Ce sentiment m’a habité jusqu’à la fac. L’université exigeait de nous, d’investir trois années pour obtenir une licence et quatre pour une maîtrise. Je ne comprenais pas que l’éducation supérieure ne propose pas aux étudiants (qui comme moi étaient prêts à fournir un effort soutenu pour aller plus vite), la possibilité de compléter leur cycle de licence ou de maîtrise en moins de temps que le temps traditionnellement requis pour le faire. 

D’autant plus qu’une licence ou une maîtrise au sortir de la fac ne qualifiait absolument pas les jeunes diplômés pour le marché du travail ; contrairement aux techniciens supérieurs armés de leur BTS (Brevet de Technicien Supérieur), qu’ils avaient obtenu en deux ans au lieu de trois ou quatre ans. 

Je reste persuadé aujourd’hui encore, qu’une option pour compléter les cycles de licence en moins de deux ans et ceux de maîtrise en moins de quatre, aurait probablement permis à une frange qui souhaitait aller plus vite, de poursuivre des études supérieures, qu’ils ont abandonnées à cause du temps qui leur était demandé d’investir. Les chiffres que je présente plus bas me confortent dans cette première conclusion.

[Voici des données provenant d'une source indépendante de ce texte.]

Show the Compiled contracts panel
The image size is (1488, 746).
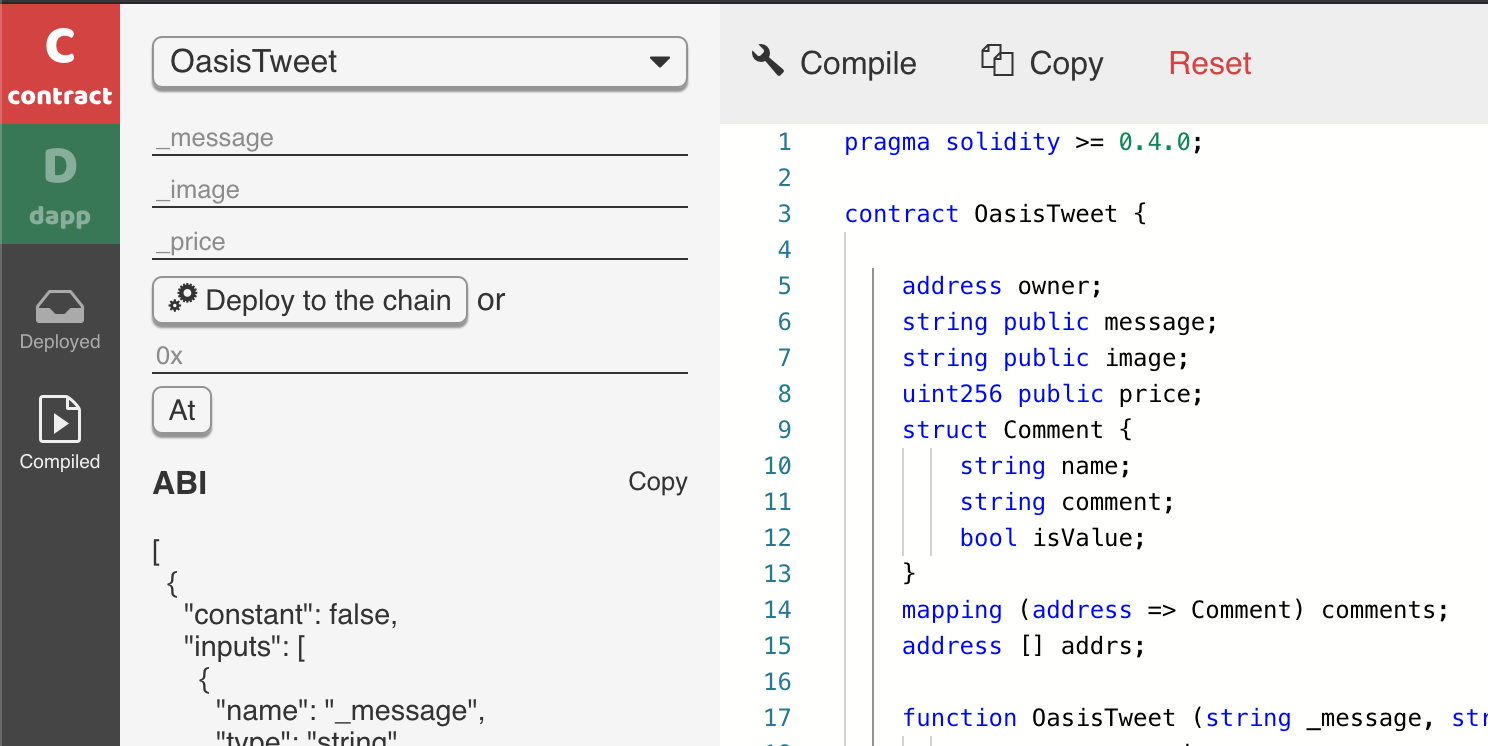tap(60, 432)

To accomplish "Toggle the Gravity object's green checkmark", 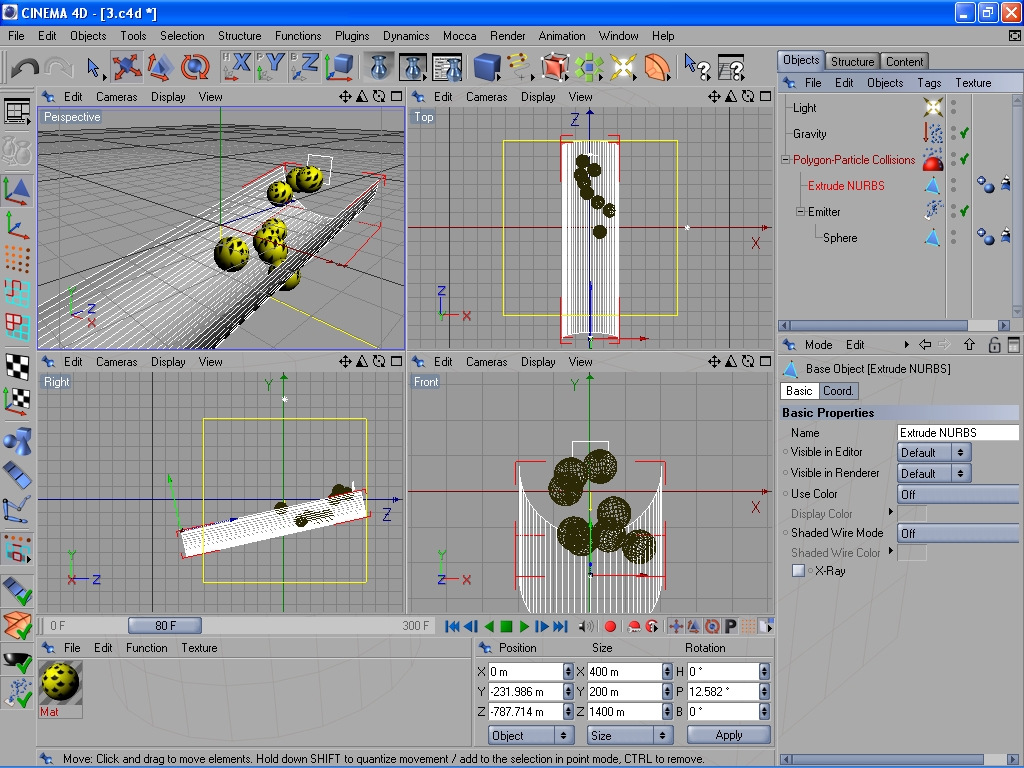I will pos(964,133).
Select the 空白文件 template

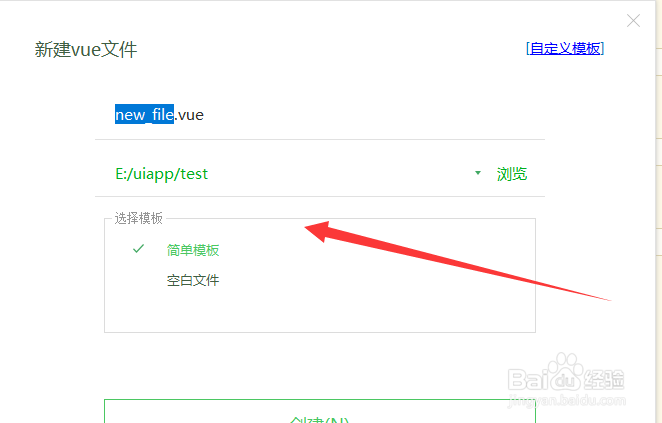[x=193, y=280]
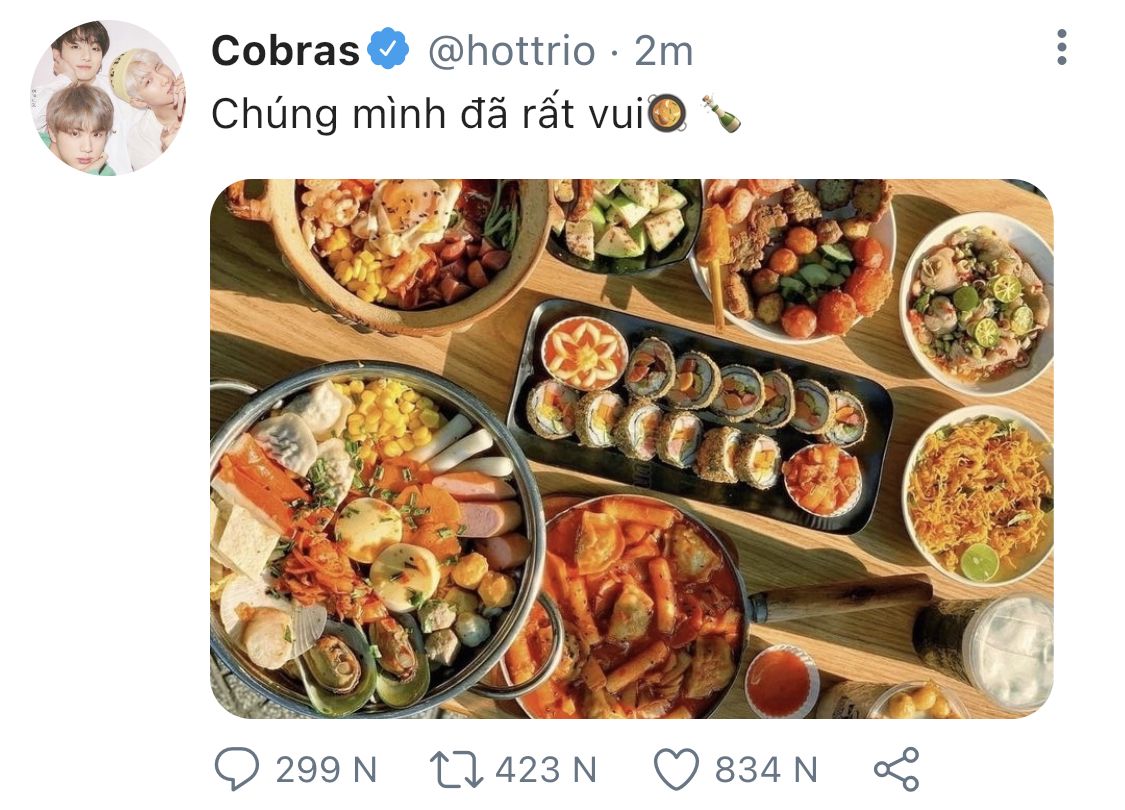1125x810 pixels.
Task: Click the reply speech bubble icon
Action: (x=237, y=769)
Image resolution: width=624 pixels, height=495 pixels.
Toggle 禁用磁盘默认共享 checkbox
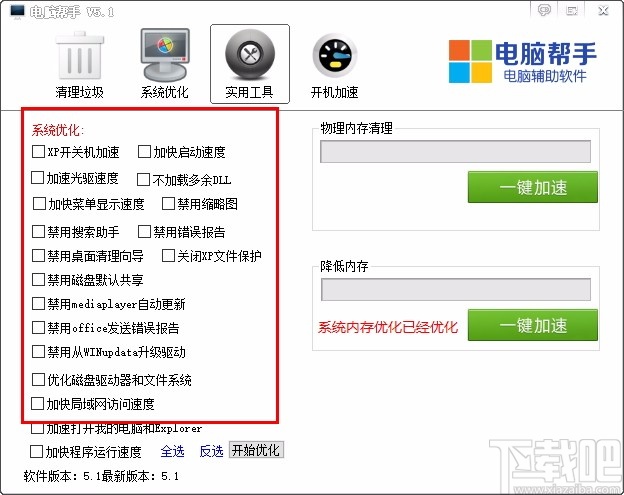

Bref, en Afrique, nous sommes conditionnés et poussés à faire des études supérieures. Je finis donc, bon gré mal gré, par m’inscrire comme la plupart de mes copains du lycée, non pas en BTS, mais en Sciences Économiques et Gestion, pour une licence que je n’obtiendrai jamais ; car mon passage en fac ne durera qu’un semestre.

CURSUS DE 14 MOIS

Je suis sur le point de complètement abandonner l’idée des études supérieures le jour où, dans un magazine de musique urbaine (THE SOURCE), je découvre Fullsail. Une école américaine qui offre des cursus d’études supérieures de 14 mois en médias, avec à la clef un diplôme universitaire. Je ne m’inscris pas à Fullsail à cause du coût prohibitif pour mes parents, mais je tiens enfin la confirmation que ce que je cherche existait bel et bien.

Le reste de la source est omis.